On Wednesday, the Australian dollar skyrocketed by an impressive 1.6%, hitting its highest level in three weeks due to news that China was pondering lifting restrictions on coal imports from Australia.

“China’s willingness to consider easing trade restrictions on coal from Australia could be a positive sign for the prospects of an improved trading relationship between the two countries,” said one analyst.

Ever since the new Australian government took power in 2020, Australia and China have experienced a mending of ties; this is further evidenced by the ban that has been upheld throughout.

This strategic move was made to benefit Australia’s economy, but oddly enough, the government kept mum and only noted that alternative markets had been found for coal.

Australia is heavily reliant on opulent dealings with China, making any Chinese developments a critical factor in deciding the fate of our Australian dollar. As such, it’s no surprise that China currently holds the position of Australia’s leading trading partner.

By reversing its virus prevention strategy, from total containment to lifting restrictions, China is setting itself up for long-term economic growth.

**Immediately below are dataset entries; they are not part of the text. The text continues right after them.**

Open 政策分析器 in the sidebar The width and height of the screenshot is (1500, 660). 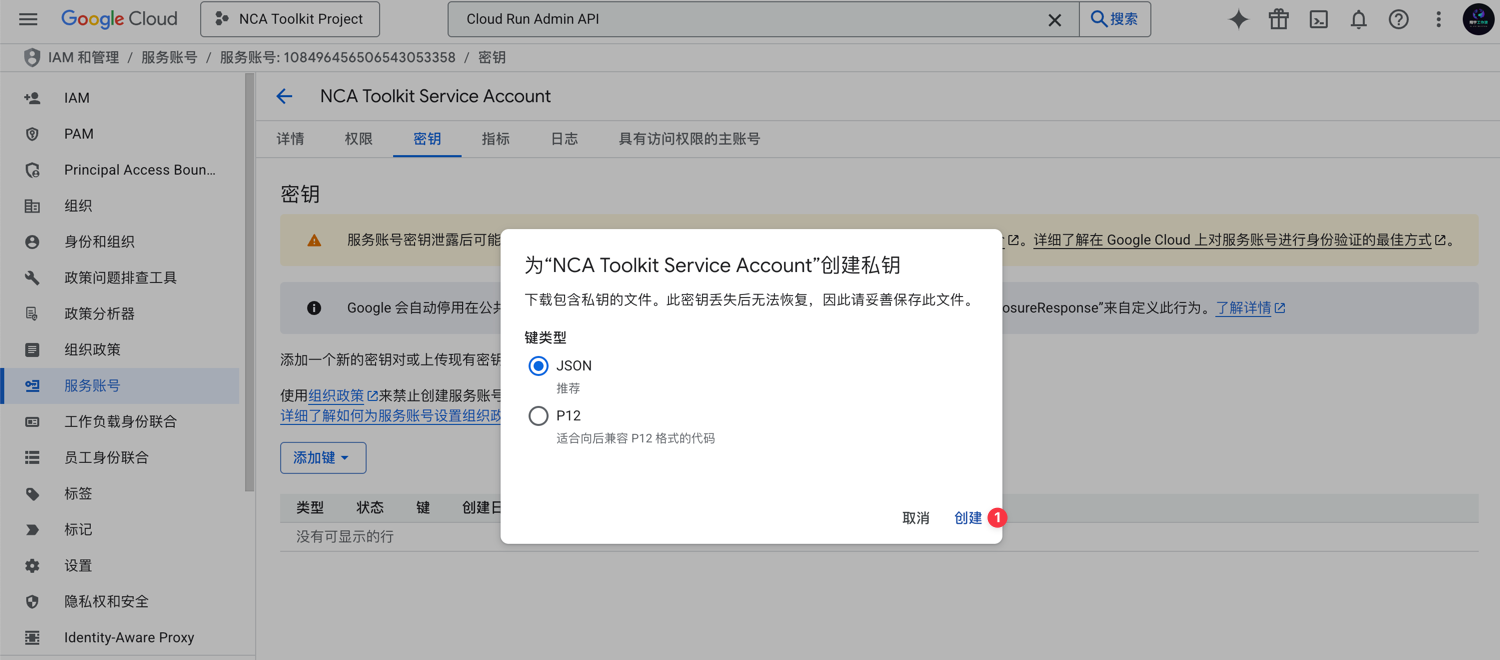[99, 314]
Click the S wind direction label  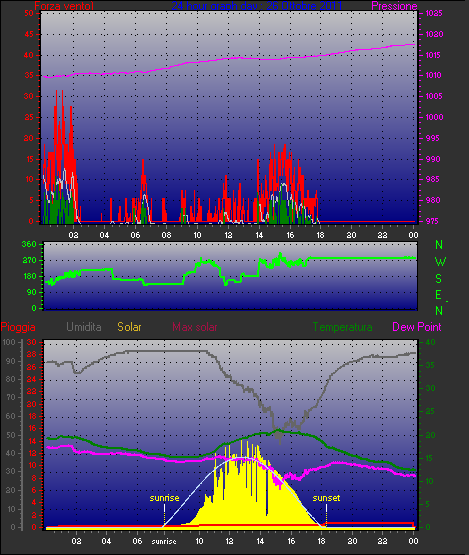tap(439, 279)
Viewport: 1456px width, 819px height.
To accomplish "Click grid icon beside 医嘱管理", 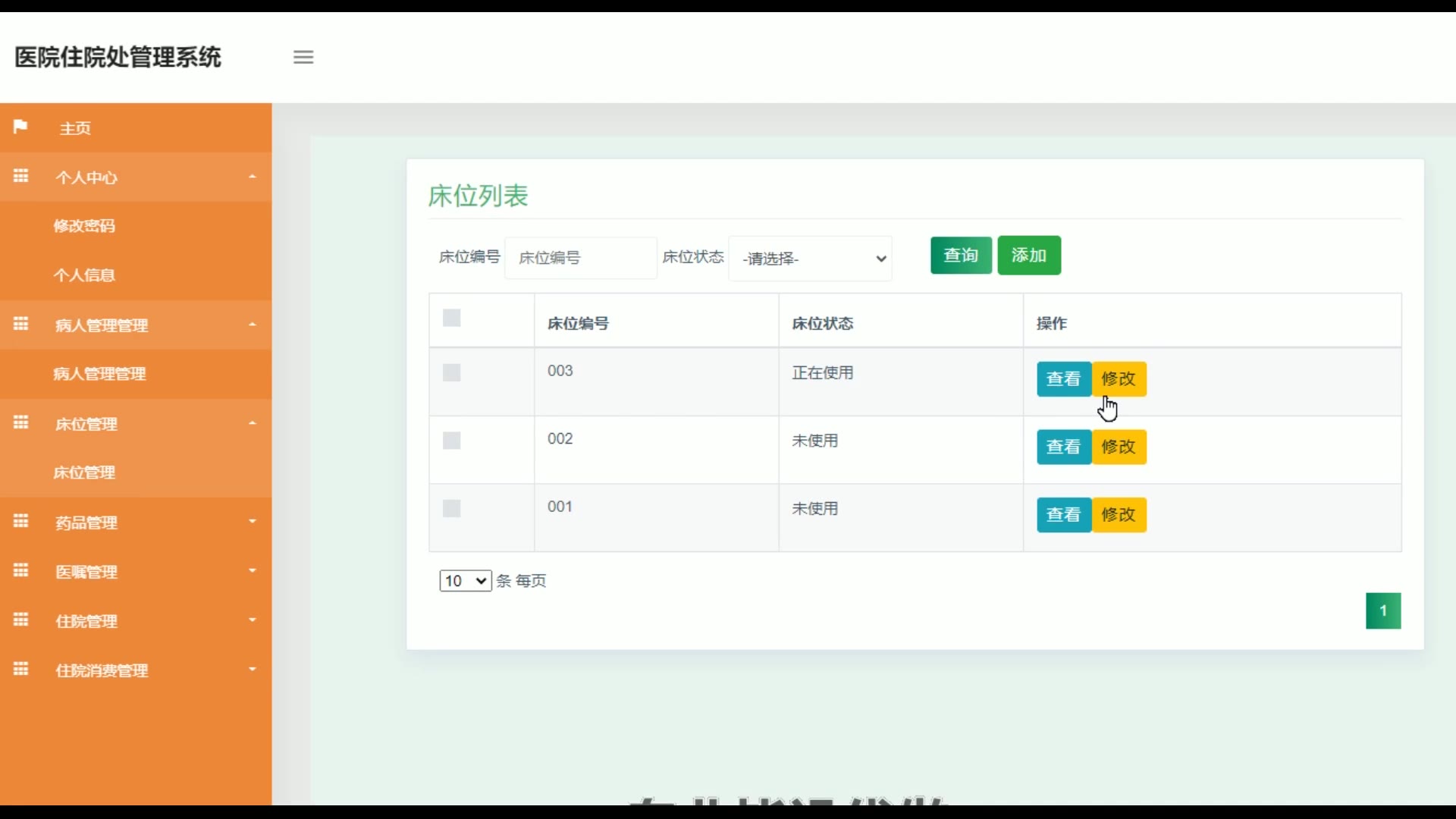I will pyautogui.click(x=20, y=570).
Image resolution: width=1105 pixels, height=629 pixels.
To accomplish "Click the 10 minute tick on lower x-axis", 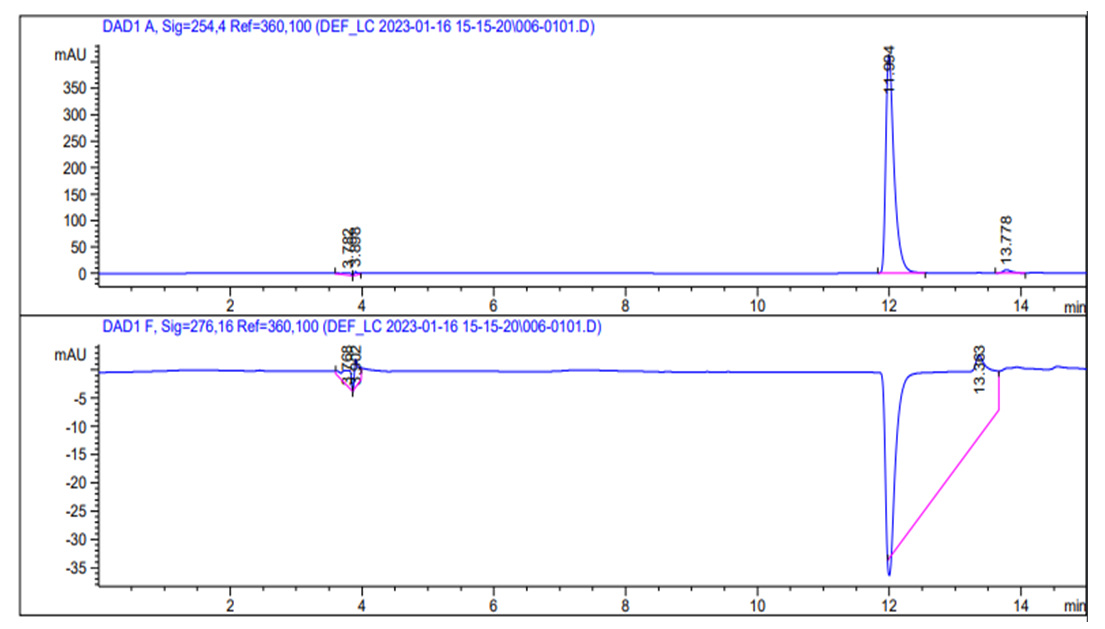I will pos(757,605).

Despite the recent surge in COVID cases, China’s economy is predicted to slow or contract during the first quarter of 2023. A decrease in service demands and production due to workers reporting sick could be a significant obstacle for the Australian dollar and other currencies alike.

The Federal Reserve minutes affirmed the firm attitude expressed by Jerome Powell during the December meeting. Federal Open Market Committee members asserted that soaring inflation could not be tolerated and a strict policy had to remain in place until prices showed signs of retreating towards their target level of 2%. Thus, more evidence was needed to prove that inflation is on a sustained downward trajectory.

Despite the Fed’s aggressive rhetoric, there is still discord between what they said and how markets are pricing it. Minutes from their meeting showed that no FOMC members anticipate any rate cuts this year; however, investors have priced in a potential slight decrease by the end of 2023 with an expected funds rate peak at 4.5%-4.75%.

Conversely, the Federal Reserve is predicting rates to increase to 5%, with Minneapolis Fed President Kashkari further indicating that they could reach as high as 5.4% if inflation trends are not tempered in time.